Вернувшись в кабинет, Шелагуров налил водки, подошел к зеркалу и чокнулся сам с собой. Он победил. Осталось лишь вернуть Разруляева. Куда он отправился? Наверное, в Петербург к своей сестре. Где бы узнать ее адрес? Александр Алексеевич откинулся на спинку кресла. И вдруг, словно его вытолкнула рессора, подскочил.
Письмо Свинцова. Где оно? Шелагуров бросился к столу: как в воду кануло. Он вытер испарину со лба. Кто его взял? Гуравицкий? Ксения? Мэри?
Позвать слуг, устроить обыск? Нет, лучше это сделать завтра, когда уедут на прогулку. Нет, завтра не получится — Успение Богородицы. По обычаю на этот праздник Шелагуровы ездят на службу в Подоконниково.
Понедельник, 15 августа 1866 года,
Новгородская губерния, усадьба Титовка
— Барыня с барышней готовы? — спросил за завтраком Александр Алексеевич.
— Нет, сказали, что не поедут, — доложил Фимка.
— Что за вздор? — возмутился Шелагуров, выдернул салфетку и поднялся к жене.
Мэри лежала в постели. Никогда он такой ее не видел: нечесаная, с опухшими глазами, кожа желтая, как у покойницы:
— Уходите, — взмолилась она. — Мне плохо. Прикажите таз принести.
— Как мне надоели ваши спектакли. А ну, встать. — Александр Алексеевич схватил супругу за руки, потянул на себя.
Мэри вырвало — и прямо ему на халат:
— Я же говорю, мне плохо. Позовите Фёклу.
Обескураженный Шелагуров в запачканном халате выскочил в коридор:
— Фимка, Фекла, где вас всех носит?
Горничная нашлась в столовой.
— Что, и вам, барин, плохо? — участливо спросила она, оглядев халат. — Ксению Ляксевну тоже выворачивает. Видать, грибки вчерась подали несвежие.
Пришлось в Подоконниково ехать в одиночку.
Вернулся Шелагуров оттуда поздно — дела задержали.
— Как чувствуют себя барыни? — спросил он первым делом у Фимки.
— Много лучше.
— И где они?
— Уже почивают. Ждали вас, ждали, а потом легли. А вам депешу со станции доставили.
Фимка подал телеграмму на серебряном подносе. Шелагуров сел, чтобы лакей стащил с него сапоги, вскрыл телеграмму. Ага, от Разруляева. Тот сообщил, что поселился у сестры, просил по такому-то адресу перечислить остатки жалованья.
Шелагуров взглянул на часы. Если поторопится, успеет на курьерский. Разруляева надобно вернуть. А телеграммой всего не объяснишь.
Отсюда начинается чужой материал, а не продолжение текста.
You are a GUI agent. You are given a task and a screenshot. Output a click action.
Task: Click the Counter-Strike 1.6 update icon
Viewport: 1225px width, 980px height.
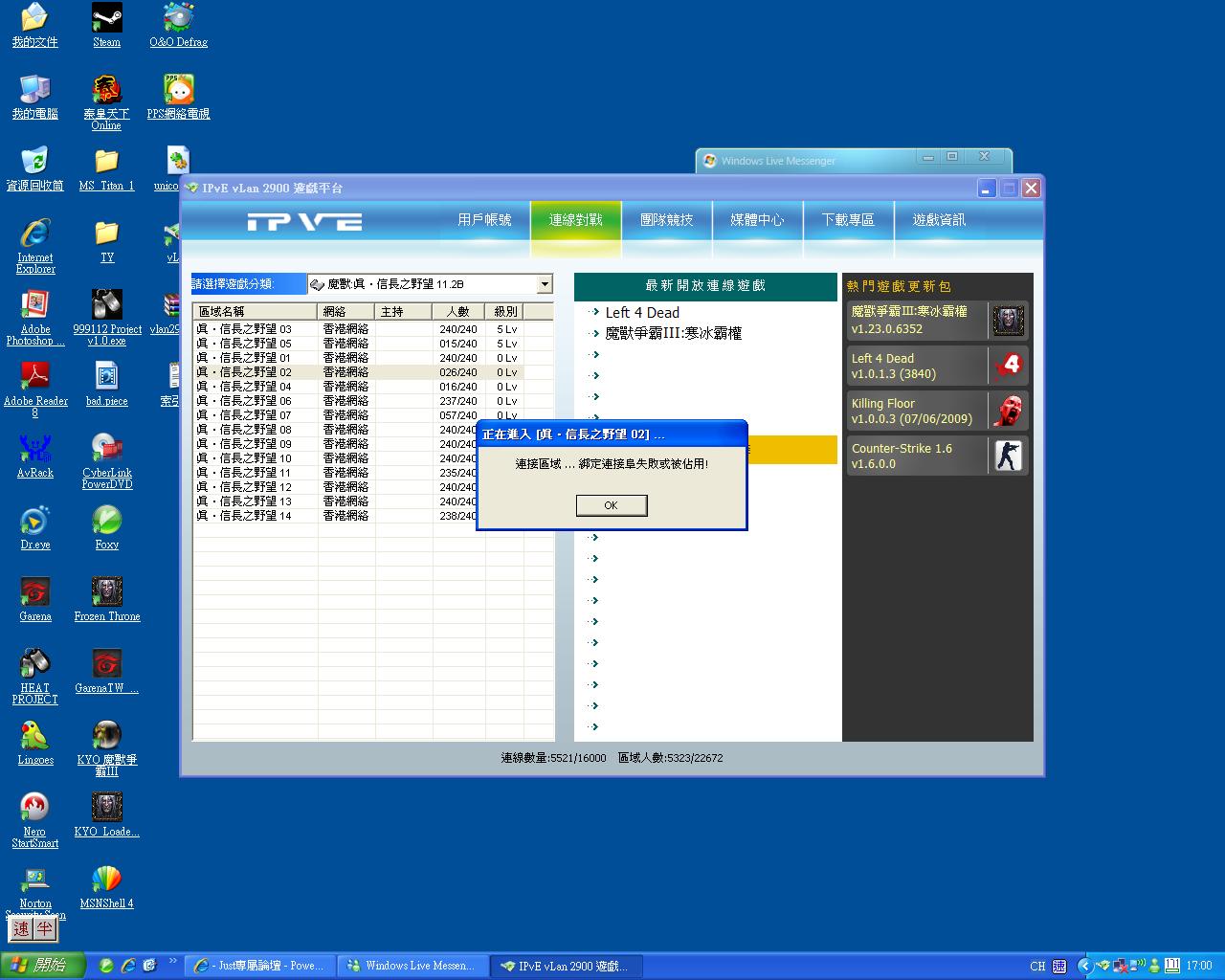pyautogui.click(x=1008, y=456)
Понедельник, 15 августа 1866 года,
Санкт-Петербург
Сергей Осипович очнулся в незнакомом полуподвале, лежа в чужой кровати, на которой, сидя к нему спиной, расчесывала длинные русые волосы какая-то толстуха. Разруляев попытался приподнять голову, но не смог, словно цепь электрическую между висками замкнули. Он застонал. Услышав стон, толстуха повернулась и ласково улыбнулась:
— Проснулись? Доброго дня. Может, рассольчика?
— Водки, — простонал Разруляев.
Баба, словно и не весила шесть пудов, легко спрыгнула с кровати, подбежала к обшарпанному буфету, достала графин с рюмкой, наполнила до краев и, не расплескав ни капли, поднесла Сергею Осиповичу. Тот, превозмогая боль, оперся на локоть, другой рукой схватил рюмку, быстро выпил и в изнеможении откинулся на постель.